◆ **What is needed**
Any picture in the data below should be skipped, while every line is repeated exactly.

[Records from a collection]
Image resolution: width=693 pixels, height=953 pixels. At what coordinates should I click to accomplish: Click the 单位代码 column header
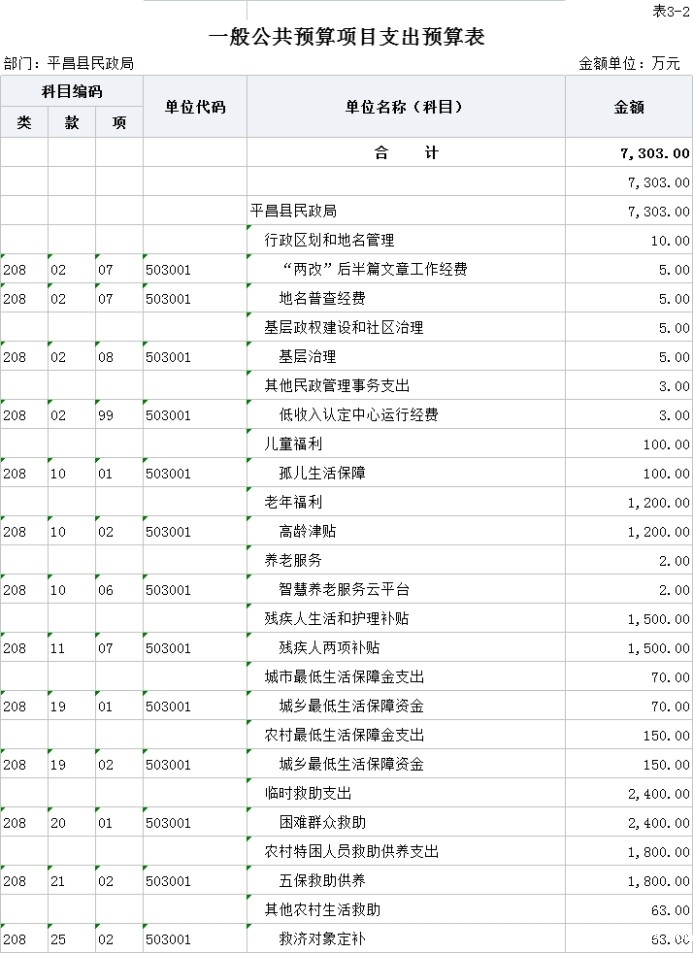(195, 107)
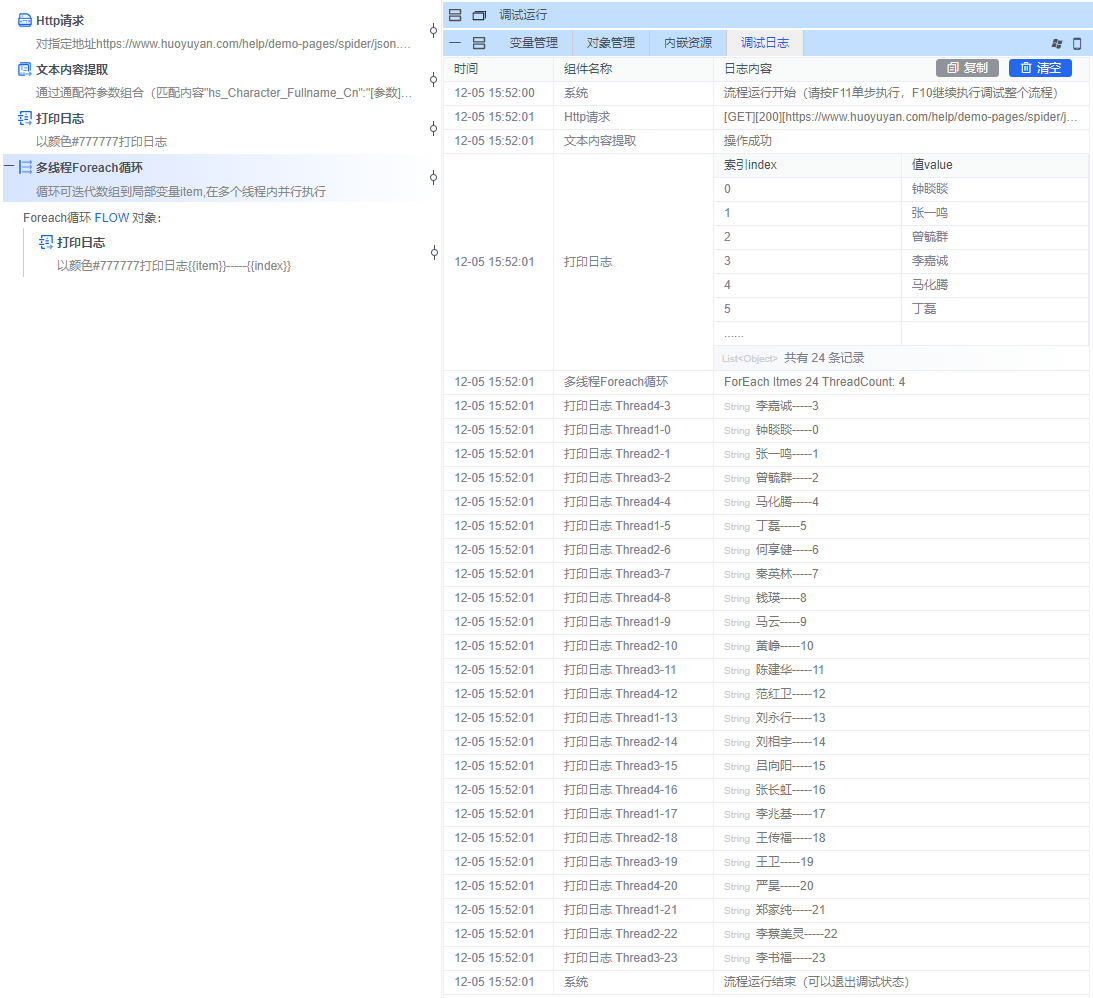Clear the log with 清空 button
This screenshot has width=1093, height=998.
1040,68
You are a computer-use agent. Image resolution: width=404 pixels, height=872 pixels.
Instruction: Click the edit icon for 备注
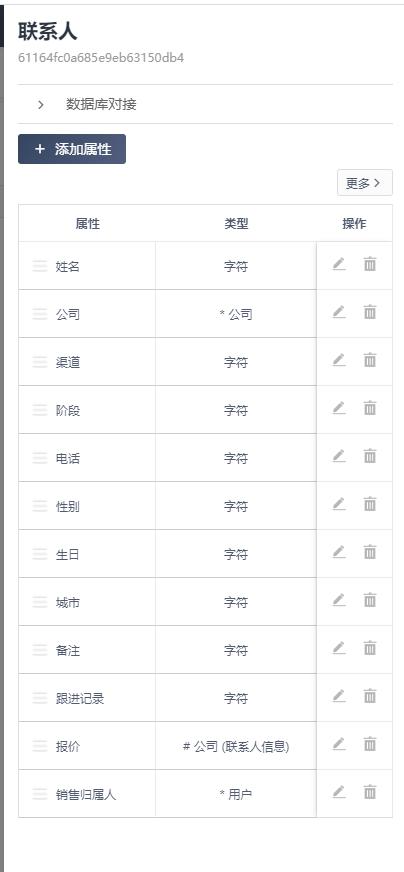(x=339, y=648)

◆ **Answer for the task**
Image resolution: width=693 pixels, height=953 pixels. At what coordinates should I click to accomplish: Click the 单位代码 column header
(195, 107)
Clear the log with 清空 button
This screenshot has width=1093, height=998.
1040,68
You are a computer-use agent. Image resolution: width=404 pixels, height=872 pixels.
Instruction: Click the edit icon for 备注
(x=339, y=648)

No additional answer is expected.